I stared at her. ‘How did you—’

‘Oh, goodness me, Ruby love, don’t look so worried! I won’t tell anyone. Saw you two sneaking into that old lodge one day, didn’t I? Well, good for them, I said. It’s about time that girl had a bit of happiness in her life, especially with that old dragon breathing down her neck at home.’

Suddenly, I remembered a day in April when Sam and I had arrived at the lodge and there had been an enormous bunch of wildflowers in a vase on the lounge table. He’d sworn he had nothing to do with them, but I’d thought he was being bashful, and had laughed his protests off. The lodge had always seemed so tidy, too, even though we were always far too preoccupied to think about sweeping the floors or dusting. Again, I’d put it down to Sam.

I burst into tears. ‘Sam’s dead, Mrs Blythe. The Germans shot him.’

The colour drained out of her face. ‘Oh, Ruby, love.’

There was a little summer house in the secluded rose garden nearby, which was empty; she led me in there, sat me down and offered me a hanky. ‘You have a good cry. Let it all out.’

I leaned against her, all the pain and anguish of the last few weeks pouring out of me in wrenching sobs. Mrs Blythe put her arm around my shoulders. ‘There, there,’ she kept murmuring. ‘There, there.’

Eventually, I had no tears left. I sat up and blew my nose, swallowing hard, my eyes raw.

Mrs Blythe gazed out at the flower beds, which were a riot of scent and colour – pinks, reds, white, cream and lemon yellow. ‘I had a fellow, before the last war. Dennis, he were called. He volunteered and got sent to France. I’ll be back before you know it, Dot! he said before he got on that train. That were the last time I saw him.’

I looked round at her.

‘But he also said to me, If I don’t come back, Dot, don’t spend the rest of your life waiting for me. Don’t make sense for you to act as if you’re dead too. I want you to be happy. I want to know you’ll be all right. He made me promise, see?’

I wondered, numbly, what she was getting at.

‘When I got that letter saying he was missing, it was the worst day of my life,’ she said, ‘but I remembered what he’d told me and I made up my mind there and then that I was going to keep my promise. I met Wilf a few months later and, oh, I knew I’d never love anyone like I’d loved Dennis, but we’ve been happy enough, Wilf and I.’

She gave me a motherly squeeze. ‘Allow yourself to grieve, Ruby love, but don’t spend the rest of your life pining away.
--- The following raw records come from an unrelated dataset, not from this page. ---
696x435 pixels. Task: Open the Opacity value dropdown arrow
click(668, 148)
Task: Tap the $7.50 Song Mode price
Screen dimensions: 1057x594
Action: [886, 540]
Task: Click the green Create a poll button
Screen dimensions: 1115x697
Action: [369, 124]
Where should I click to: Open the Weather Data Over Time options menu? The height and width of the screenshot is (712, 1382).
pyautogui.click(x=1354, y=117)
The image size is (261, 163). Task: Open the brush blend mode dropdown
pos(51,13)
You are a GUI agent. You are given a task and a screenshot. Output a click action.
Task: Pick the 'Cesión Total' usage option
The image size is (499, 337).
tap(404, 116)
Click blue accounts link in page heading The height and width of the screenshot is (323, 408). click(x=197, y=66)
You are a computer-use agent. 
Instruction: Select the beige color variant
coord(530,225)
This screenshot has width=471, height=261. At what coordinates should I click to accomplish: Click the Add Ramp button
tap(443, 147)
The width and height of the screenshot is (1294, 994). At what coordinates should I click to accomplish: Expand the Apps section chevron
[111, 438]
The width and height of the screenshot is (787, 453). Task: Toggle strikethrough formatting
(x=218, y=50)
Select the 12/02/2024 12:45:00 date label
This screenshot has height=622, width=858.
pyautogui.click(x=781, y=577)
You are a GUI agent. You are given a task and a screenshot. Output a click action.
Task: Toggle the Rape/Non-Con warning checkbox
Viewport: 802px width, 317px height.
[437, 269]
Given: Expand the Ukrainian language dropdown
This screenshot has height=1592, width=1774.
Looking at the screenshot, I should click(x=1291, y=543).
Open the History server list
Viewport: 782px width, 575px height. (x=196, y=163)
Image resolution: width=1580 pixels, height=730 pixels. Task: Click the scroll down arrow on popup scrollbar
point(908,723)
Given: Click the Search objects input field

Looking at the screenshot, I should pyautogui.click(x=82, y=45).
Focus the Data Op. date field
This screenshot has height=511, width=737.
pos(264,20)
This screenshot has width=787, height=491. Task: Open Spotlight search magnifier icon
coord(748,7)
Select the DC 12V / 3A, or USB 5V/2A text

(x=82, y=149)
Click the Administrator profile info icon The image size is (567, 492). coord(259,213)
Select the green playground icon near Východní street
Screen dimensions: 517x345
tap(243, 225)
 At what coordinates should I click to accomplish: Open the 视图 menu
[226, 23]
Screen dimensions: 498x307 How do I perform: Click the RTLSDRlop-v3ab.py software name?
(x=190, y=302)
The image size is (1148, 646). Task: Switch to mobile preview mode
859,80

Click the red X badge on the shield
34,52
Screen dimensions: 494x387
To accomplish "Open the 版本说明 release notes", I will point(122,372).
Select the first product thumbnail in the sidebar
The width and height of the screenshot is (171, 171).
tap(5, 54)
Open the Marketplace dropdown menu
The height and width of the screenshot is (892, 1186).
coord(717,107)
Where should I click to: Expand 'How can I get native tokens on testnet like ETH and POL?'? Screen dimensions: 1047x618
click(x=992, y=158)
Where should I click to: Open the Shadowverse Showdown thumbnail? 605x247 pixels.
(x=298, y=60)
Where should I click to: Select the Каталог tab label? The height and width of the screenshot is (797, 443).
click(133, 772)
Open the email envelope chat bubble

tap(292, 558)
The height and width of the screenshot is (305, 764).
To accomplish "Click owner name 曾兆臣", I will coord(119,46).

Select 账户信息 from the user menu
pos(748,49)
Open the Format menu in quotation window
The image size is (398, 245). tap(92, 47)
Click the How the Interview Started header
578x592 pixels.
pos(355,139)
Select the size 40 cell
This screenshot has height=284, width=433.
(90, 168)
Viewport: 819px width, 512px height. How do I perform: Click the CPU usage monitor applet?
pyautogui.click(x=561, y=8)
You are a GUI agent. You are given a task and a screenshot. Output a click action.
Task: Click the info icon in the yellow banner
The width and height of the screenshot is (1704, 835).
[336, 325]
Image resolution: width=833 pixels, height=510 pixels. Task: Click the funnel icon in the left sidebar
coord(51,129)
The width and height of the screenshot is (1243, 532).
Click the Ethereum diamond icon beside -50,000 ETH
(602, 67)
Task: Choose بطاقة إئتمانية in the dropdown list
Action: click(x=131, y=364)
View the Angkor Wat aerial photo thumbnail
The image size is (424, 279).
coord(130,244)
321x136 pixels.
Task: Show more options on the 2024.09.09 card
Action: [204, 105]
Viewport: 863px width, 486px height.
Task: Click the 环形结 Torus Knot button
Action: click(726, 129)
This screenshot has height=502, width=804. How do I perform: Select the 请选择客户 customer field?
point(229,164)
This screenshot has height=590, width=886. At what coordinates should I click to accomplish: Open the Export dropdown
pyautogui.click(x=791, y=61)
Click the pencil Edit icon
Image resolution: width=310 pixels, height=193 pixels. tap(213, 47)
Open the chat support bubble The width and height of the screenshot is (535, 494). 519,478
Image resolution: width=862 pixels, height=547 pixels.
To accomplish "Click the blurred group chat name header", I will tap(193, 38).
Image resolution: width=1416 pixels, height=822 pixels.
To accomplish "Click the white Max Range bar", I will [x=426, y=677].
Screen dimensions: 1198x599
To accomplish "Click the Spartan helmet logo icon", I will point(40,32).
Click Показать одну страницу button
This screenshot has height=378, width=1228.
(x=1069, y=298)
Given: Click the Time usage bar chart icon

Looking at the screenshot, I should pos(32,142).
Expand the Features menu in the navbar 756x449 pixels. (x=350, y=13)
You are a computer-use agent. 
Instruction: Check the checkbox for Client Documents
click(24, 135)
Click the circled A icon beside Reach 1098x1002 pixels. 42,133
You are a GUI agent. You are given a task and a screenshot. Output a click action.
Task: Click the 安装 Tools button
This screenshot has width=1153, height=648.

Your Sam wouldn’t have wanted that – I’m sure of it. And at least you know, one way or the other. There’s so many that never will.’

Getting heavily to her feet, she gave me a pat on the arm. Then she was gone. All around me the air was heavy with the fragrance of the roses, and filled with the screams of the wheeling swifts that nested in the eaves of Barton Hall. I sat in the summer house for a long time, thinking about what Mrs Blythe had said.